REQUIRED WORK:
Looking at the entries below, how many lines include the word "toolbar"? Answer with the number alone.

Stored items
= = = = =
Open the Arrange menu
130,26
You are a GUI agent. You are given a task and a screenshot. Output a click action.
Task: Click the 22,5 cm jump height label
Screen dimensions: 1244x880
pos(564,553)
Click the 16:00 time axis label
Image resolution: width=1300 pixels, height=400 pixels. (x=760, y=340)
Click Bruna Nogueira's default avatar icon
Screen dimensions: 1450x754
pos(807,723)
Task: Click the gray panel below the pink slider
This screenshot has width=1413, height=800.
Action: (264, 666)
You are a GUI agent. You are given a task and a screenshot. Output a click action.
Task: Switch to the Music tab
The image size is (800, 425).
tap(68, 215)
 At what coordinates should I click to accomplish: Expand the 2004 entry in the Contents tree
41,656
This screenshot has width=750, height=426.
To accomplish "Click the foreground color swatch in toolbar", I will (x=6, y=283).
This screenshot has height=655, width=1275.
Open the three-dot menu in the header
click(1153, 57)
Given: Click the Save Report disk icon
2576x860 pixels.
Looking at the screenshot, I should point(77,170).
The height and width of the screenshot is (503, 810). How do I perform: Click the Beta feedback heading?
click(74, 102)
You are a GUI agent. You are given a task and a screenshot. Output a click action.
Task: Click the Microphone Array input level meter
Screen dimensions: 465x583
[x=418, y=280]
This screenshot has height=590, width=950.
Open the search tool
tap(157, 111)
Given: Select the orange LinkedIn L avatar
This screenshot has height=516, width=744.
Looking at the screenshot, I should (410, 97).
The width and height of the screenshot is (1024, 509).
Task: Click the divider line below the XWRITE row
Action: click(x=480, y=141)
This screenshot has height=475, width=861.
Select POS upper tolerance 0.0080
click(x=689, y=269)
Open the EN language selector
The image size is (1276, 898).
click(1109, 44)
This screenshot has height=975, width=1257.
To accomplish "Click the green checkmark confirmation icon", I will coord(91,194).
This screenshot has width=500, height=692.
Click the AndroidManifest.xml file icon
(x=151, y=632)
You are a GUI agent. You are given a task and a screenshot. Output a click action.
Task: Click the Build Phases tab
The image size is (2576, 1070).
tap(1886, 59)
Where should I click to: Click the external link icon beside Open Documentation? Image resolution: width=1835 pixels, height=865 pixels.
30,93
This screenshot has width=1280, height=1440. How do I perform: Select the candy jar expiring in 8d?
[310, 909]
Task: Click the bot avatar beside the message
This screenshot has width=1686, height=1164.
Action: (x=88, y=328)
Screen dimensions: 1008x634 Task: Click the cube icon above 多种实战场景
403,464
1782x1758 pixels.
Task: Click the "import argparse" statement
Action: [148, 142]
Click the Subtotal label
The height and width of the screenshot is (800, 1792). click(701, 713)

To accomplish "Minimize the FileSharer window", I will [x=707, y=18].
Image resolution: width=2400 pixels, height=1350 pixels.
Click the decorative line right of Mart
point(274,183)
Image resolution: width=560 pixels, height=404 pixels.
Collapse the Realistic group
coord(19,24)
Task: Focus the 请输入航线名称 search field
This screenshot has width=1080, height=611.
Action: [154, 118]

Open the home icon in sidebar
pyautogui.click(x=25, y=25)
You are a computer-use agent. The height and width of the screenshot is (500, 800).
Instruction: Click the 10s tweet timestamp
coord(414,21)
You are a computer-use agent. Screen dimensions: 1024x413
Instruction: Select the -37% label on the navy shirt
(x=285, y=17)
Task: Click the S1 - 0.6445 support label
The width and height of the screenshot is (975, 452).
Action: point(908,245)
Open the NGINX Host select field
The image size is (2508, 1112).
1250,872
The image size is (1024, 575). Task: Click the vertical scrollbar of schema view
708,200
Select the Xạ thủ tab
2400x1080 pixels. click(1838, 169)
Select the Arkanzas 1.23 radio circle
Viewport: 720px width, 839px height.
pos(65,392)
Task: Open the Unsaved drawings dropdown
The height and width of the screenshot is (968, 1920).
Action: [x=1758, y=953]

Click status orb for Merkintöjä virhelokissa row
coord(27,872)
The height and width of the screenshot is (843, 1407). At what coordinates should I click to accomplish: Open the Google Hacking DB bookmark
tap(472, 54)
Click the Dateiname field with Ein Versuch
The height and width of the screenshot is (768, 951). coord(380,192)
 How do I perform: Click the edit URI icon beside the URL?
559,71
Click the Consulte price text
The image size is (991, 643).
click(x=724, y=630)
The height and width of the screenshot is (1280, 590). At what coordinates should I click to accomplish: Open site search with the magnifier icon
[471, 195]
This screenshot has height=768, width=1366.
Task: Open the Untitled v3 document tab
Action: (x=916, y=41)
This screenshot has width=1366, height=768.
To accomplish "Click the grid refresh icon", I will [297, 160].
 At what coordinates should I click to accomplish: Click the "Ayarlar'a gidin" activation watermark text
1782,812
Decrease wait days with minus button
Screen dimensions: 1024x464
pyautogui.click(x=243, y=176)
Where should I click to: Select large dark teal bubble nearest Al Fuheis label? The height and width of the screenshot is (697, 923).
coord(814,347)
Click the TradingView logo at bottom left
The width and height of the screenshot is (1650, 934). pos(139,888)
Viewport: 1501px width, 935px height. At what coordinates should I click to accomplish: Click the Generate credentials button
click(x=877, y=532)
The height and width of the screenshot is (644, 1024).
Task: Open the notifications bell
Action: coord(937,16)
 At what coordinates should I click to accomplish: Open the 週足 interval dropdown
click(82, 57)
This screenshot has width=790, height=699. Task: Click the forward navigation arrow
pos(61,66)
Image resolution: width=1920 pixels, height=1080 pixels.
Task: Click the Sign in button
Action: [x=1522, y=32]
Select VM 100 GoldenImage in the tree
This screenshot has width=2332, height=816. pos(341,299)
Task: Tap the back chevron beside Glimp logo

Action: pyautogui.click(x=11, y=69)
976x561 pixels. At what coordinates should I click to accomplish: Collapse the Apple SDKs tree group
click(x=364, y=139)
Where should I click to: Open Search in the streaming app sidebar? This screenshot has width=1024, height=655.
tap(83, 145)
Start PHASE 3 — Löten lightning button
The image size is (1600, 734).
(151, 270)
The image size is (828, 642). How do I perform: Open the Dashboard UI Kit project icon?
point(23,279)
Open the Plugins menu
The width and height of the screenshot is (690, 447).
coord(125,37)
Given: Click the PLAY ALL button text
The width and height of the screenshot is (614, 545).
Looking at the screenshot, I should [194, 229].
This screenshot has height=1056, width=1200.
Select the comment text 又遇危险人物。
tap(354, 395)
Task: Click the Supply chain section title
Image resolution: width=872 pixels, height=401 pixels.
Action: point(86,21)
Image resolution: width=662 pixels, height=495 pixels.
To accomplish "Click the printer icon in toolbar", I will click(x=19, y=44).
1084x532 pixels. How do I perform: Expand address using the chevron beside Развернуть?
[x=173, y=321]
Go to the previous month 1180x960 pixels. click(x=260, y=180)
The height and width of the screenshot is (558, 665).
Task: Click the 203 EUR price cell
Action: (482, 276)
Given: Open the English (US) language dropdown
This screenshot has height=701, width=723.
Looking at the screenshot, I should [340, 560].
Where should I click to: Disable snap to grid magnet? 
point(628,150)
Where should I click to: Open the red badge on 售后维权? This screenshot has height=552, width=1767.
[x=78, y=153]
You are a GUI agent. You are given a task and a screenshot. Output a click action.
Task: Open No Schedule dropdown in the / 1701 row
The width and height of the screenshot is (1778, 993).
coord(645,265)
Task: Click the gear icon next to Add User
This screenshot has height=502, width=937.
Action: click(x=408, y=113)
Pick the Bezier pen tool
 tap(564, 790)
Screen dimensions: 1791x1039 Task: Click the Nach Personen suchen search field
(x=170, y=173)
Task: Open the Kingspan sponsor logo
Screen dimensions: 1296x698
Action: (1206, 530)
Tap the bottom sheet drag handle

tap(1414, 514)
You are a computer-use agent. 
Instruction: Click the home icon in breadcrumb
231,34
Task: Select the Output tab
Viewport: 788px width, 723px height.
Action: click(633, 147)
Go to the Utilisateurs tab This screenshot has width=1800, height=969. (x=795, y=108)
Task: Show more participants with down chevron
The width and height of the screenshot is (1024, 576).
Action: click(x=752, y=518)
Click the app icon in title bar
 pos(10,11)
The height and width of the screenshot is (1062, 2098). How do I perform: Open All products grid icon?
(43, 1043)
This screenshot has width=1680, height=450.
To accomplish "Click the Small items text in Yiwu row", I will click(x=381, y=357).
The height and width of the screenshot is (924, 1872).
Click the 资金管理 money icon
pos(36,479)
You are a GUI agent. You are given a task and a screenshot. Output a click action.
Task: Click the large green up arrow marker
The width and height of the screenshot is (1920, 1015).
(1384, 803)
= = = = =
ANSWER TO THIS PROBLEM:
2